Jakarta, FORTUNE — PT Pegadaian (“Pegadaian”) dan PT Bank SMBC Indonesia Tbk (“SMBC Indonesia”) memperkuat komitmen dalam mengintegrasikan prinsip Environmental, Social, and Governance (ESG) ke dalam strategi bisnis melalui pengembangan Sustainable Financing Framework 2026. Langkah ini menjadi bagian dari transformasi Pegadaian dalam memperluas peran sebagai institusi keuangan yang tidak hanya berorientasi pada kinerja finansial, tetapi juga pada penciptaan nilai jangka panjang bagi masyarakat dan lingkungan.

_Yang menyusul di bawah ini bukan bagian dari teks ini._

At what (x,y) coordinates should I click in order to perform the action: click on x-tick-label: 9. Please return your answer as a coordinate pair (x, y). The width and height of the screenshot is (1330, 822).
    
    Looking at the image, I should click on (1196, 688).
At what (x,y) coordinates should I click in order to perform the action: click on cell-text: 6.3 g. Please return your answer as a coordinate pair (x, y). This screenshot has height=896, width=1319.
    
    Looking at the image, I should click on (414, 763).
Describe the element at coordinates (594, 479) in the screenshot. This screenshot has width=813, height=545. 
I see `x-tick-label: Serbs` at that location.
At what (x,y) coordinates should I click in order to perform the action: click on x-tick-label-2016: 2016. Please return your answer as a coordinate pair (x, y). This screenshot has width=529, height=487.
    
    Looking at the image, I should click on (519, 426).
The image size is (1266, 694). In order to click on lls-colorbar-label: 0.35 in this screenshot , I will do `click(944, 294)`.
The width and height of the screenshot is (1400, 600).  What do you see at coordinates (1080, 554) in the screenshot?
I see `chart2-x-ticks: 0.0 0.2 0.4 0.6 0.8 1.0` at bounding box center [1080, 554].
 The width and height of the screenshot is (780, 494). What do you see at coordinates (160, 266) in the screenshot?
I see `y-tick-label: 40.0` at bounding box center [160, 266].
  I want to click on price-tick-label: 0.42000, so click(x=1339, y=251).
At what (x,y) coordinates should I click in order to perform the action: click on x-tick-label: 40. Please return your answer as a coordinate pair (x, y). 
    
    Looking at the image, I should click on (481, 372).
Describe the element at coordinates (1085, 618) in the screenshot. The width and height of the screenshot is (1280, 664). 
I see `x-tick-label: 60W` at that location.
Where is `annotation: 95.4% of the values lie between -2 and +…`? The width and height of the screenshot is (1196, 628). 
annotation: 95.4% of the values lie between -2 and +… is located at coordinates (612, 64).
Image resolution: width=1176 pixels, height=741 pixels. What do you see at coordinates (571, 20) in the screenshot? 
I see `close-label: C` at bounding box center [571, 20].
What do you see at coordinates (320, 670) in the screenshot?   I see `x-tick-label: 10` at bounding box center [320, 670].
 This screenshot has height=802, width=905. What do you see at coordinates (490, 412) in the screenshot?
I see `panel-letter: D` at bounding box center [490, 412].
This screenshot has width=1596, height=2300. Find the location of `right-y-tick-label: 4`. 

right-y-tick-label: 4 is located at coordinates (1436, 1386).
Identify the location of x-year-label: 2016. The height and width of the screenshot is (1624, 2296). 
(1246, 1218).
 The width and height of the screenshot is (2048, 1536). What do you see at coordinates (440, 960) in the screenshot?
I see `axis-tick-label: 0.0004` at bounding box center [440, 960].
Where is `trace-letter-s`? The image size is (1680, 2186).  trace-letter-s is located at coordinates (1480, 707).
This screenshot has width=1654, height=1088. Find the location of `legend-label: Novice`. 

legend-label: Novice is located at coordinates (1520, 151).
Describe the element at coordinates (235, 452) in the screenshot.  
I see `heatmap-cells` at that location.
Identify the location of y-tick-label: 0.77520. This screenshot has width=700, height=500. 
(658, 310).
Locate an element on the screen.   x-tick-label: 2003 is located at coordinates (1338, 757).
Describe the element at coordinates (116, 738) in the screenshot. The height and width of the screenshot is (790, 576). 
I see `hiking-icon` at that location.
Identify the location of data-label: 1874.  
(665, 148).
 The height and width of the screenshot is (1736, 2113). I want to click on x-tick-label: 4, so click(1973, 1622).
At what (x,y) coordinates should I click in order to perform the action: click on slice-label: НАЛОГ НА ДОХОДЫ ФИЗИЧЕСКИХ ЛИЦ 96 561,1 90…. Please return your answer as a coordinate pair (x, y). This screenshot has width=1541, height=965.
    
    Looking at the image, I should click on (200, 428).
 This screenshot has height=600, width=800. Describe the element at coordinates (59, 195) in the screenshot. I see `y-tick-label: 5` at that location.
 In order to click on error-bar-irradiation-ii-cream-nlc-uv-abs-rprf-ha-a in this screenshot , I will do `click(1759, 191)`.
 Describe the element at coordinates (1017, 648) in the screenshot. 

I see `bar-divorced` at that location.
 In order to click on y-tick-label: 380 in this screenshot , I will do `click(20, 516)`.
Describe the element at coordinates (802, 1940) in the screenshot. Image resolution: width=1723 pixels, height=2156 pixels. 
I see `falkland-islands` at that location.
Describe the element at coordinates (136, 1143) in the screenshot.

Kerjasama ini merupakan kelanjutan dari penandatanganan Nota Kesepahaman (Memorandum of Understanding/MoU) dalam rangkaian Forum Indonesia-Japan Strategic Partnership pada Maret 2026 lalu. Sebagai implementasi konkret, Pegadaian bersama SMBC Indonesia telah menyelesaikan penyempurnaan kerangka pembiayaan dari Social Financing Framework 2024 menjadi Sustainable Financing Framework 2026 dengan cakupan yang lebih komprehensif. Yang mana, tidak hanya mencakup aspek sosial, tetapi juga aspek hijau (lingkungan) dan oranye (kesetaraan gender, inklusi sosial, termasuk pemberdayaan perempuan).
Direktur Keuangan dan Perencanaan Strategis PT Pegadaian, Ferdian Timur Satyagraha menyampaikan, “Kerja sama ini merupakan langkah strategis Pegadaian dalam memperkuat peran sebagai lembaga keuangan yang inklusif sekaligus berorientasi pada keberlanjutan. Penyempurnaan Sustainable Financing Framework 2026 menjadi tonggak penting dalam mengintegrasikan prinsip-prinsip keberlanjutan ke dalam strategi bisnis secara lebih komprehensif dan terukur. Kami mengapresiasi dukungan serta kolaborasi erat dari SMBC Indonesia dalam proses pengembangan framework ini.